[Task prompt] In the records below, find the line containing "Task: Open the" and return it together with every later line, exactly as written; pictures are to be omitted.

BEGIN

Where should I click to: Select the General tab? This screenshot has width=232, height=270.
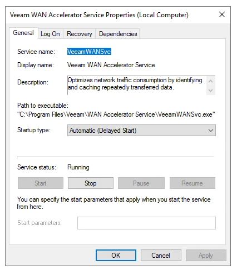click(x=23, y=33)
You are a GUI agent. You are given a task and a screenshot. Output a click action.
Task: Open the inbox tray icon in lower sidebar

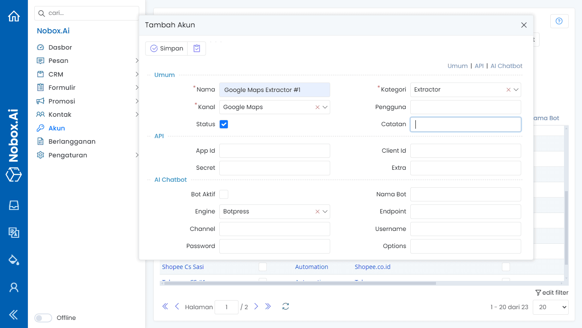(14, 205)
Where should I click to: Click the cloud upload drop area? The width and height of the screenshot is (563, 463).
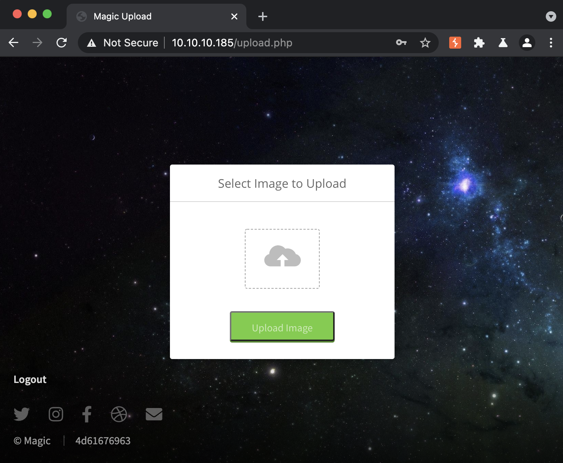tap(282, 258)

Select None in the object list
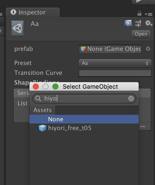pos(84,119)
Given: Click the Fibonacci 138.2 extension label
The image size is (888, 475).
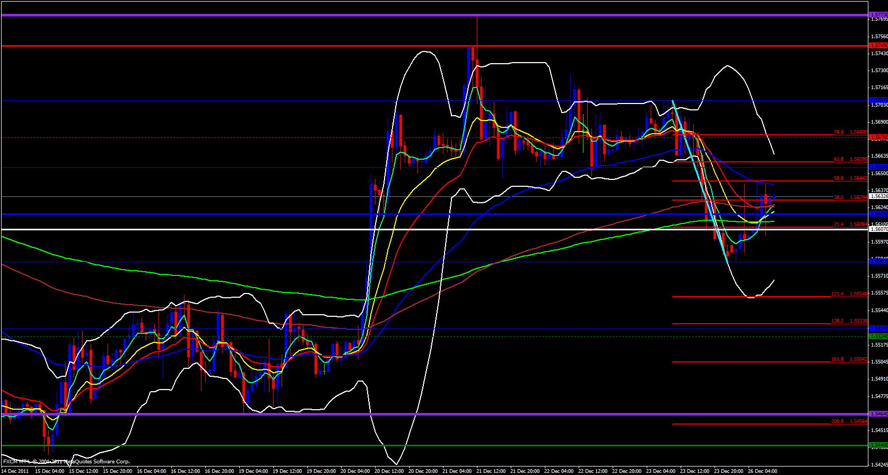Looking at the screenshot, I should tap(849, 321).
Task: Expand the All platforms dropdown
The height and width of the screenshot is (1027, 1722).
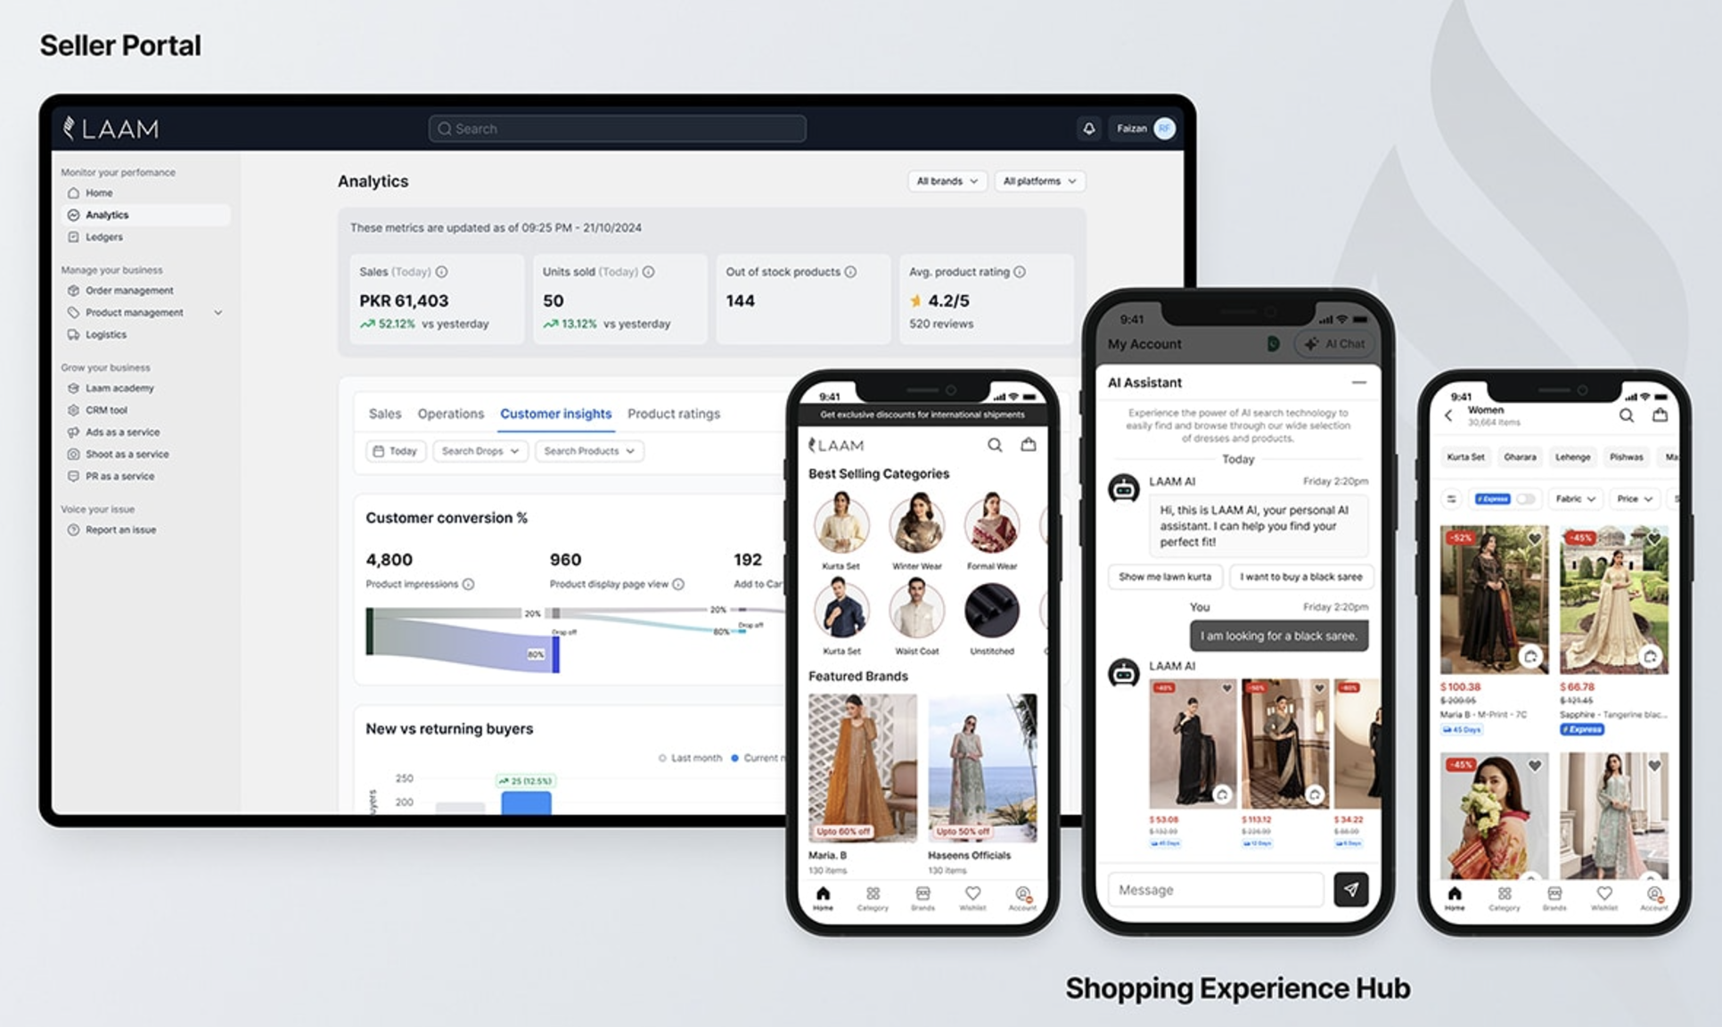Action: coord(1037,181)
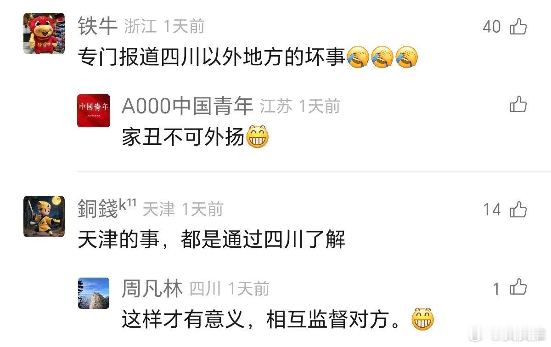Like 銅錢's comment about 天津
551x347 pixels.
tap(518, 210)
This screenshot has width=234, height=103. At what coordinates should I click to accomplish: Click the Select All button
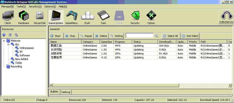click(170, 36)
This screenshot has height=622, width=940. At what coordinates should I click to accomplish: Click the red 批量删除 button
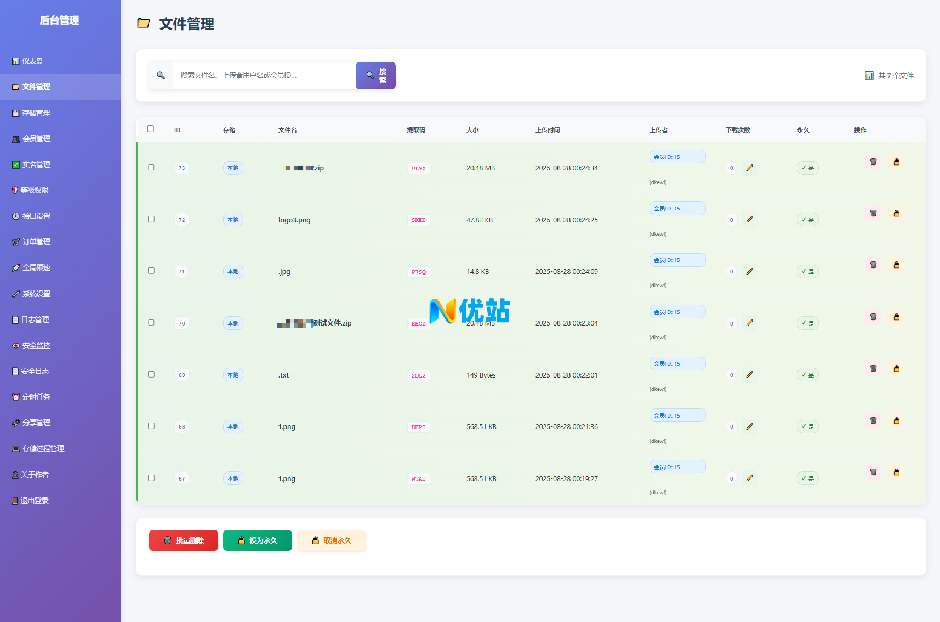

END

[Written reply]
Task: Open the inbox tray icon in lower sidebar

(14, 205)
Where should I click to: Click the cloud upload drop area? The width and height of the screenshot is (563, 463).
tap(282, 258)

Select None in the object list
pos(84,119)
Given: Click the Fibonacci 138.2 extension label
The image size is (888, 475).
Looking at the screenshot, I should tap(849, 321).
Task: Expand the All platforms dropdown
The height and width of the screenshot is (1027, 1722).
Action: coord(1037,181)
Like 銅錢's comment about 天津
551x347 pixels.
tap(518, 210)
This screenshot has width=234, height=103. At what coordinates should I click to accomplish: Click the Select All button
click(170, 36)
This screenshot has height=622, width=940. At what coordinates should I click to accomplish: Click the red 批量删除 button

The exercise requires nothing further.